PATIENT CARE CONSIDERATIONS

Administration/Storage

Administer tid without regard to meals or food.
If nausea occurs administer each dose with food.
Store at controlled room temperature protected from light.

Assessment/Interventions

Obtain patient history, including drug history and any known allergies.
Note hepatic or renal function impairment.
Complete baseline assessment of parkinsonian symptoms before instituting therapy.
Assess for therapeutic effects, adverse reactions and drug interactions throughout course of therapy.
Assess for orthostatic hypotension, dizziness and mental status changes during initial phase of therapy or following dose escalation.
Assist patient with position changes and ambulation during initial therapy to prevent falling.
Monitor blood pressure and pulse routinely during therapy.
Do not administer if significant changes in BP, pulse or mental status occur. Notify physician.

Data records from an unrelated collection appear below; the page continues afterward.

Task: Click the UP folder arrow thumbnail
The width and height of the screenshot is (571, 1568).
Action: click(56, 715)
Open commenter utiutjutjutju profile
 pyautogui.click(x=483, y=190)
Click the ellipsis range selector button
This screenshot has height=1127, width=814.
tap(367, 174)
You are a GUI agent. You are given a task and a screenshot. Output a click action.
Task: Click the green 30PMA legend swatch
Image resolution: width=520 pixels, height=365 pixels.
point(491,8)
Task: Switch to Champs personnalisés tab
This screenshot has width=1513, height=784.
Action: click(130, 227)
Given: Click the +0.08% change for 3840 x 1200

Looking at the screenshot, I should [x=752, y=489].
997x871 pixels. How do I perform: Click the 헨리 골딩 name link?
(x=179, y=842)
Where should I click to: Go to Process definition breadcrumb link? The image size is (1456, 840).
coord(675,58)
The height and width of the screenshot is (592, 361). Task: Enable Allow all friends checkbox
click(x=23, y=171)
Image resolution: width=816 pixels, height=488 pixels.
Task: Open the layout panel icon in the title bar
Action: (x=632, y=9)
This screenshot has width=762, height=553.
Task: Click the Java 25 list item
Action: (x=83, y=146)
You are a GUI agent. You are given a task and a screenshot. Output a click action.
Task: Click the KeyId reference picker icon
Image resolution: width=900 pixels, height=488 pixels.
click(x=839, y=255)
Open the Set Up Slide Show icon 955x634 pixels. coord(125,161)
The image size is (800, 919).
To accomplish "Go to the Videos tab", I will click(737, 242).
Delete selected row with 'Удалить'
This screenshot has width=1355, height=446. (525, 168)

OVERDOSAGE: SIGNS & SYMPTOMS
	Nausea, vomiting, agitation, dyskinesia, grogginess, sedation, orthostatic hypotension, chest pain, confusion.

Patient/Family Education

Instruct patient to take exactly as prescribed. Advise patient that dose may be taken without regard to meals but to take with food if nausea occurs.
Inform patient that drug may cause drowsiness and to use caution while driving or performing other tasks requiring mental alertness.
Instruct patient to avoid sudden position changes to prevent orthostatic hypotension.
Instruct patient to report these symptoms to physician: uncontrollable movements, dizziness, mood or mental changes, irregular heartbeat, severe or persistent nausea or vomiting, headache.
Inform patient that hallucinations can occur and that elderly are more susceptible.
Advise patient to use caution when taking other drugs with CNS depressant effects (eg, alcohol, sedatives, etc).
Advise patient not to take any other medications (including otc) without consulting physician.
Advise patient to notify physician if they become pregnant, plan on becoming pregnant or are breastfeeding while taking this medication.